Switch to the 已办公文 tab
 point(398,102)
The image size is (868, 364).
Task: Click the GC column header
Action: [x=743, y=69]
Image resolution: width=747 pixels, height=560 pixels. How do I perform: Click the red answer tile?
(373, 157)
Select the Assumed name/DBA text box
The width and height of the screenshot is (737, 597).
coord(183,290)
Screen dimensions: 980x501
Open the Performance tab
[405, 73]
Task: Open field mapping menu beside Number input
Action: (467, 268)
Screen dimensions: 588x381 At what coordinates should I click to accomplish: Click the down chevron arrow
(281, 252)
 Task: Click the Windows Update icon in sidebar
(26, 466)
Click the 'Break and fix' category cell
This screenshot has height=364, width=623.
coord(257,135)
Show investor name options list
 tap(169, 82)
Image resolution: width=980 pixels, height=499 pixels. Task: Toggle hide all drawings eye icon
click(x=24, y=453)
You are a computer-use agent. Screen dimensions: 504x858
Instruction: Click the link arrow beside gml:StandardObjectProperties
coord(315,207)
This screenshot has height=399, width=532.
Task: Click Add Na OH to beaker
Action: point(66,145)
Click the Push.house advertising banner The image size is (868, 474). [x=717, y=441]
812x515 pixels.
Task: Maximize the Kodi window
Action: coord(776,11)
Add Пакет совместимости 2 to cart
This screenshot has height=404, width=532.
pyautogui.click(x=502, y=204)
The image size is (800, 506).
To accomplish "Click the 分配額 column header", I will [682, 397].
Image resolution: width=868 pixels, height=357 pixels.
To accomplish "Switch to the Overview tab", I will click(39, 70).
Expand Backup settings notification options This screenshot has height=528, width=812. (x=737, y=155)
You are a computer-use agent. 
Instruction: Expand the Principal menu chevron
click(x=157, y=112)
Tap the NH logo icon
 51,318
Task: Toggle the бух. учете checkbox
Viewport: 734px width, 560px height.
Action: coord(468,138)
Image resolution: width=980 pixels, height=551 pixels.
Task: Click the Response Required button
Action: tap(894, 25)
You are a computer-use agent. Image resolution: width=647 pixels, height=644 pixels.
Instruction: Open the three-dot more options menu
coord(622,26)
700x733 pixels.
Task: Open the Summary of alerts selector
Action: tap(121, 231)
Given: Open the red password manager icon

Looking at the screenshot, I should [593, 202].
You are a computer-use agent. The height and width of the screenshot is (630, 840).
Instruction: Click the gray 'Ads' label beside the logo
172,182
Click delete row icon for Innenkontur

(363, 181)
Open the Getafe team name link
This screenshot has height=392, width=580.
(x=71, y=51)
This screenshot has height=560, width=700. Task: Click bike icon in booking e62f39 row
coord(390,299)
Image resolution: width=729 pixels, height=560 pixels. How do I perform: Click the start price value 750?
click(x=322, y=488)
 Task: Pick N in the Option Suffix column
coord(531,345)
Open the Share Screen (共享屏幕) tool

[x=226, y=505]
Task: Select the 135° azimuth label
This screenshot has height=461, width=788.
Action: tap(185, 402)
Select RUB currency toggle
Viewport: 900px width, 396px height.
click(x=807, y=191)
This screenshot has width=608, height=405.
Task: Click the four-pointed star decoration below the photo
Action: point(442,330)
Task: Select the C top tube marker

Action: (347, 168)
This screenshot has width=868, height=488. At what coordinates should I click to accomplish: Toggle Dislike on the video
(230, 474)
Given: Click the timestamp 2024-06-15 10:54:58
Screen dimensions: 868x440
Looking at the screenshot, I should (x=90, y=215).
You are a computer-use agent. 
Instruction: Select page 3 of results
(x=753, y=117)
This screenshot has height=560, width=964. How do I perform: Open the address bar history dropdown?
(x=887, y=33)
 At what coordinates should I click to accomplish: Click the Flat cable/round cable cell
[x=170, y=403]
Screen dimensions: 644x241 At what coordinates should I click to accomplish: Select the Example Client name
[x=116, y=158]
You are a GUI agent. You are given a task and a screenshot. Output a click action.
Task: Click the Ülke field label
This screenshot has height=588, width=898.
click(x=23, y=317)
•••••
▶ TASK: Exactly and without omission, set down every entry.

▶ ANSWER:
Switch to the 已办公文 tab
 point(398,102)
The image size is (868, 364).
Task: Click the GC column header
Action: [x=743, y=69]
Image resolution: width=747 pixels, height=560 pixels. How do I perform: Click the red answer tile?
(373, 157)
Select the Assumed name/DBA text box
The width and height of the screenshot is (737, 597).
coord(183,290)
Screen dimensions: 980x501
Open the Performance tab
[405, 73]
Task: Open field mapping menu beside Number input
Action: (467, 268)
Screen dimensions: 588x381 At what coordinates should I click to accomplish: Click the down chevron arrow
(281, 252)
 Task: Click the Windows Update icon in sidebar
(26, 466)
Click the 'Break and fix' category cell
This screenshot has height=364, width=623.
coord(257,135)
Show investor name options list
 tap(169, 82)
Image resolution: width=980 pixels, height=499 pixels. Task: Toggle hide all drawings eye icon
click(x=24, y=453)
You are a computer-use agent. Screen dimensions: 504x858
Instruction: Click the link arrow beside gml:StandardObjectProperties
coord(315,207)
This screenshot has height=399, width=532.
Task: Click Add Na OH to beaker
Action: point(66,145)
Click the Push.house advertising banner The image size is (868, 474). [x=717, y=441]
812x515 pixels.
Task: Maximize the Kodi window
Action: coord(776,11)
Add Пакет совместимости 2 to cart
This screenshot has height=404, width=532.
pyautogui.click(x=502, y=204)
The image size is (800, 506).
To accomplish "Click the 分配額 column header", I will [682, 397].
Image resolution: width=868 pixels, height=357 pixels.
To accomplish "Switch to the Overview tab", I will click(39, 70).
Expand Backup settings notification options This screenshot has height=528, width=812. (x=737, y=155)
You are a computer-use agent. 
Instruction: Expand the Principal menu chevron
click(x=157, y=112)
Tap the NH logo icon
 51,318
Task: Toggle the бух. учете checkbox
Viewport: 734px width, 560px height.
Action: coord(468,138)
Image resolution: width=980 pixels, height=551 pixels.
Task: Click the Response Required button
Action: tap(894, 25)
You are a computer-use agent. Image resolution: width=647 pixels, height=644 pixels.
Instruction: Open the three-dot more options menu
coord(622,26)
700x733 pixels.
Task: Open the Summary of alerts selector
Action: tap(121, 231)
Given: Open the red password manager icon

Looking at the screenshot, I should [593, 202].
You are a computer-use agent. The height and width of the screenshot is (630, 840).
Instruction: Click the gray 'Ads' label beside the logo
172,182
Click delete row icon for Innenkontur

(363, 181)
Open the Getafe team name link
This screenshot has height=392, width=580.
(x=71, y=51)
This screenshot has height=560, width=700. Task: Click bike icon in booking e62f39 row
coord(390,299)
Image resolution: width=729 pixels, height=560 pixels. How do I perform: Click the start price value 750?
click(x=322, y=488)
 Task: Pick N in the Option Suffix column
coord(531,345)
Open the Share Screen (共享屏幕) tool

[x=226, y=505]
Task: Select the 135° azimuth label
This screenshot has height=461, width=788.
Action: tap(185, 402)
Select RUB currency toggle
Viewport: 900px width, 396px height.
click(x=807, y=191)
This screenshot has width=608, height=405.
Task: Click the four-pointed star decoration below the photo
Action: point(442,330)
Task: Select the C top tube marker

Action: (347, 168)
This screenshot has width=868, height=488. At what coordinates should I click to accomplish: Toggle Dislike on the video
(230, 474)
Given: Click the timestamp 2024-06-15 10:54:58
Screen dimensions: 868x440
Looking at the screenshot, I should (x=90, y=215).
You are a computer-use agent. 
Instruction: Select page 3 of results
(x=753, y=117)
This screenshot has height=560, width=964. How do I perform: Open the address bar history dropdown?
(x=887, y=33)
 At what coordinates should I click to accomplish: Click the Flat cable/round cable cell
[x=170, y=403]
Screen dimensions: 644x241 At what coordinates should I click to accomplish: Select the Example Client name
[x=116, y=158]
You are a GUI agent. You are given a task and a screenshot. Output a click action.
Task: Click the Ülke field label
This screenshot has height=588, width=898.
click(x=23, y=317)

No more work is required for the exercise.